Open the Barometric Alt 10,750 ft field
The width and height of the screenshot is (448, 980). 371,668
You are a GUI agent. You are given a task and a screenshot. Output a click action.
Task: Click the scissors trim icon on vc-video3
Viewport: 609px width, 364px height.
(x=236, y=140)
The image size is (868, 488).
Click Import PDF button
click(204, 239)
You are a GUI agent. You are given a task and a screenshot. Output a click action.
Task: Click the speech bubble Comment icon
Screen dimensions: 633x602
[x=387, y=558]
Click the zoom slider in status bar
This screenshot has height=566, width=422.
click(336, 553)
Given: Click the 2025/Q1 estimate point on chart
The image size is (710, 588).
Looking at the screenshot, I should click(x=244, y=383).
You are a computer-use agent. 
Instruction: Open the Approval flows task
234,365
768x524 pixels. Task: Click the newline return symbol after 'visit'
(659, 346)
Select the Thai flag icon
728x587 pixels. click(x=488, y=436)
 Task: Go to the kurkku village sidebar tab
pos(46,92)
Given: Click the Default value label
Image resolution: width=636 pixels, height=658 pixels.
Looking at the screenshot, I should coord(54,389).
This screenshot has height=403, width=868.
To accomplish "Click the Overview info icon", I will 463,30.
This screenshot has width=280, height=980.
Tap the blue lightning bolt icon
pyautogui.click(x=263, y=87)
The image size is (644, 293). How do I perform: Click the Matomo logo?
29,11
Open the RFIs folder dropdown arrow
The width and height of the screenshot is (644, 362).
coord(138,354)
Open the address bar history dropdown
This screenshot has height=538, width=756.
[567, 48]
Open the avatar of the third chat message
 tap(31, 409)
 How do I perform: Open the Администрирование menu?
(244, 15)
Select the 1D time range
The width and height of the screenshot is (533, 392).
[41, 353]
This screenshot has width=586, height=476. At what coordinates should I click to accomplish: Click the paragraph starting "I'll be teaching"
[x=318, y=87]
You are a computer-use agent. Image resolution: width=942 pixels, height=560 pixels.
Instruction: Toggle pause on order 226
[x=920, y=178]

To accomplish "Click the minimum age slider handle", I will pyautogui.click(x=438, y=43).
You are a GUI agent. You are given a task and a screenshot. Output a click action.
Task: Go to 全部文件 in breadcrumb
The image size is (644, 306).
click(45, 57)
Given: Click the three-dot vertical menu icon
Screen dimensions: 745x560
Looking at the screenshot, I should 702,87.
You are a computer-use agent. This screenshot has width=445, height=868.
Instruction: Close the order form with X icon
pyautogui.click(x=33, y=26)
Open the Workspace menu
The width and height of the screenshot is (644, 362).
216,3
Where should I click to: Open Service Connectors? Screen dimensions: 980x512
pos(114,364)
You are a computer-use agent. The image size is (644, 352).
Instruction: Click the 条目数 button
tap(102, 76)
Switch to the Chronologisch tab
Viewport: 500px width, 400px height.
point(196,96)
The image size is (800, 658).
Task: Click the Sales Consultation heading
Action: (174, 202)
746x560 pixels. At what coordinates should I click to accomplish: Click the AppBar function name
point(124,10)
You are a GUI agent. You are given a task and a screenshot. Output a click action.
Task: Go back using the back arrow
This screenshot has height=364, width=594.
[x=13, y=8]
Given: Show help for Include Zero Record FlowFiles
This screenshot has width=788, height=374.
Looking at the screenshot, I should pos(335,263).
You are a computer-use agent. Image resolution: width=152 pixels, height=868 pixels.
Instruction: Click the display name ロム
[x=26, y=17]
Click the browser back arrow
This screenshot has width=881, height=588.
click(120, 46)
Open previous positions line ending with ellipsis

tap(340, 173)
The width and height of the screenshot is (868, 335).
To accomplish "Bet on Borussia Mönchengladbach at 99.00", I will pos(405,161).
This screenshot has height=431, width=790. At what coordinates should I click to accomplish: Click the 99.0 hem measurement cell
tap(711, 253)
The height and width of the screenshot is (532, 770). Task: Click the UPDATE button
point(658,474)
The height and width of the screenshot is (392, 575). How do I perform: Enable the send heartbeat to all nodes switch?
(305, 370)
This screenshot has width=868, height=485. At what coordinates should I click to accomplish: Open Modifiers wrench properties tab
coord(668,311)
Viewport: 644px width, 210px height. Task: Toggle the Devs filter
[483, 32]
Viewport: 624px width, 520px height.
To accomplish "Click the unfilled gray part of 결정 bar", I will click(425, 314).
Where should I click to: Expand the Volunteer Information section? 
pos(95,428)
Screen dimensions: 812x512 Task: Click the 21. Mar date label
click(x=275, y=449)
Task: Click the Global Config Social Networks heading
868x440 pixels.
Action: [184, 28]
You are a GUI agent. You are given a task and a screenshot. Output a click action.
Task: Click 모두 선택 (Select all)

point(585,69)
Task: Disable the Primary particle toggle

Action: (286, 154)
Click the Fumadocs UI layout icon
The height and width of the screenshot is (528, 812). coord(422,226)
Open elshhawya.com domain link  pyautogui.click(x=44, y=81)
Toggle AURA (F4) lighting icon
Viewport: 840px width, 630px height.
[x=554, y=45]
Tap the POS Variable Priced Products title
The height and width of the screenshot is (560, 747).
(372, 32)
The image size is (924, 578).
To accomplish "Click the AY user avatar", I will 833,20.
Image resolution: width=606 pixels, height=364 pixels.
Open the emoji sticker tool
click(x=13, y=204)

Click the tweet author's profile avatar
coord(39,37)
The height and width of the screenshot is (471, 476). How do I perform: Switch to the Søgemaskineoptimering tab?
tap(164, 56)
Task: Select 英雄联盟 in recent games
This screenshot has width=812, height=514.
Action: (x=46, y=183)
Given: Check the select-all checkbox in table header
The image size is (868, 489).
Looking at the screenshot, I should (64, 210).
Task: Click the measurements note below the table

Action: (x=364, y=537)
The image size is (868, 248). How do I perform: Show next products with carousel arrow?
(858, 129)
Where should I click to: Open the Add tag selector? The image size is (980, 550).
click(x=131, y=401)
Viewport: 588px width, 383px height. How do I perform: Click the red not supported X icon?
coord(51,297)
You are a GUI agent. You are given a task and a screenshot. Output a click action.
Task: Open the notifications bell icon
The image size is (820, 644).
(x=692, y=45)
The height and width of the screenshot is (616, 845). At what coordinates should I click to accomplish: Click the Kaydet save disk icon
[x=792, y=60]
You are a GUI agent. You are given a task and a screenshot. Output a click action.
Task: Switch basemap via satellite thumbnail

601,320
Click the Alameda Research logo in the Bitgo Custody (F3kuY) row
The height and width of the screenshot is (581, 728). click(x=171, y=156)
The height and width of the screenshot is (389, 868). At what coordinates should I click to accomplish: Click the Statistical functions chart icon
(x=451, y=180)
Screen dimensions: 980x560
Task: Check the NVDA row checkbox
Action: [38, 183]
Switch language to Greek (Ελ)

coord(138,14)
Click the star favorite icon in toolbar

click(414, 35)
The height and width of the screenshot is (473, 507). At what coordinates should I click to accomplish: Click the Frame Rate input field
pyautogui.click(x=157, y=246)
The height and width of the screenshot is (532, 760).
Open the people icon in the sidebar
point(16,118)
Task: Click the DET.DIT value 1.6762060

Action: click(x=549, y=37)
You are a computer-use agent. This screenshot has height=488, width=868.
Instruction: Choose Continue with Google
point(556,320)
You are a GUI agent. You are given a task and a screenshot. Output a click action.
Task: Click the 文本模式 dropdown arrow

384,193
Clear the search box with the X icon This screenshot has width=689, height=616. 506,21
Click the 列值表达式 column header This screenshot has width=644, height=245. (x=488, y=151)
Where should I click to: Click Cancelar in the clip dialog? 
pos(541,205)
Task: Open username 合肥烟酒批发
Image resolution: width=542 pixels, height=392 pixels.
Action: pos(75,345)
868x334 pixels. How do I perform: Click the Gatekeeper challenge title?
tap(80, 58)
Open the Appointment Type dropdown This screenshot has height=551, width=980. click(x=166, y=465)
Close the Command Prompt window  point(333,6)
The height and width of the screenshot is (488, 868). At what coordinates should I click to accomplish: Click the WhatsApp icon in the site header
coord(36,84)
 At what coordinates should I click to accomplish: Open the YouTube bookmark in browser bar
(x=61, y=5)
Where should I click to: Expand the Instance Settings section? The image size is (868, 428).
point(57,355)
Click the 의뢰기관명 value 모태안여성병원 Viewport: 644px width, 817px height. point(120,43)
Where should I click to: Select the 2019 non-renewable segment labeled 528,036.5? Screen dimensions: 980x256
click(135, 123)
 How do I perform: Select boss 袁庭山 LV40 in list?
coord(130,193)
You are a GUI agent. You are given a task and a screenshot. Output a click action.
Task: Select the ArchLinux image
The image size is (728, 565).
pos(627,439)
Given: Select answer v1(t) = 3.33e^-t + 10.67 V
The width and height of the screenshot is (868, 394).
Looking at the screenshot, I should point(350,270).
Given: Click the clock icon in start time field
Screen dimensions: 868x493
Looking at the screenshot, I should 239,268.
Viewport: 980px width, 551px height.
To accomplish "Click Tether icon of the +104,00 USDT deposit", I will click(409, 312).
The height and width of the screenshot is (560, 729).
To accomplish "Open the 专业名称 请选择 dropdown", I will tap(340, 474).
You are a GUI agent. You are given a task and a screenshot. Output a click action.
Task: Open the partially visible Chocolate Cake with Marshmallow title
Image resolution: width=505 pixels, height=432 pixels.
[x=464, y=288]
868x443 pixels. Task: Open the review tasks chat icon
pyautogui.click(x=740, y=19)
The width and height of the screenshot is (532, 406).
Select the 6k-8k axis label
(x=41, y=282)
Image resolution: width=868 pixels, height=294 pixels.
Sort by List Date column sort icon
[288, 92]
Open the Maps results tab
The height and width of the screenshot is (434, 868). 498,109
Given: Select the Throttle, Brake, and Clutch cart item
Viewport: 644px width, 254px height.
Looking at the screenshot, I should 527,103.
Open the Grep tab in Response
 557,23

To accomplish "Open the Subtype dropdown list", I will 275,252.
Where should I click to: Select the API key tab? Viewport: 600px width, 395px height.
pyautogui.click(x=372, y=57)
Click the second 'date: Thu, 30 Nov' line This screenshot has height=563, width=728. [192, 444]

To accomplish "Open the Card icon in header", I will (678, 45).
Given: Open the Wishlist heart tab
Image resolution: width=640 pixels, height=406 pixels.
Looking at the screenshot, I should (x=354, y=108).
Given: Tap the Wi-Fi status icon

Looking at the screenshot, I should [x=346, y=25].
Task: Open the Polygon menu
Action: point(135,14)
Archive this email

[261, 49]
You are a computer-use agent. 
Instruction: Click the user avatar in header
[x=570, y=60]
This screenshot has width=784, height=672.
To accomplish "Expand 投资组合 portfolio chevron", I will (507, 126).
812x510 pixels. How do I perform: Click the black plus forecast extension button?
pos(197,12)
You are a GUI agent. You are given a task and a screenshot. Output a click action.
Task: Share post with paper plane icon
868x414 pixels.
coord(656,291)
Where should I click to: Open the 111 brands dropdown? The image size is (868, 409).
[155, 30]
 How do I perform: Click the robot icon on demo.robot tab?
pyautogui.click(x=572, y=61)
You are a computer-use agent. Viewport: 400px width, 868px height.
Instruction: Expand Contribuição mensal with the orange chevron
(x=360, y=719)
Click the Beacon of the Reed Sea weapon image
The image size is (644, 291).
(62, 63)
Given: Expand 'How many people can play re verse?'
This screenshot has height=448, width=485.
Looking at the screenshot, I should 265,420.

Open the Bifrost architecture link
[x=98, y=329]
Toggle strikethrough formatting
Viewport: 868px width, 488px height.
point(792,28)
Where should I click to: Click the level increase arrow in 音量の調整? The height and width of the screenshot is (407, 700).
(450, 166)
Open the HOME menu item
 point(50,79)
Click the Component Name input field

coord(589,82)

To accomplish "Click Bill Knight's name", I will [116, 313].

■ **Required work**: Where a line of the records has the string "back", copy that line.

■ **Task output**:
Task: Go back using the back arrow
Click the browser back arrow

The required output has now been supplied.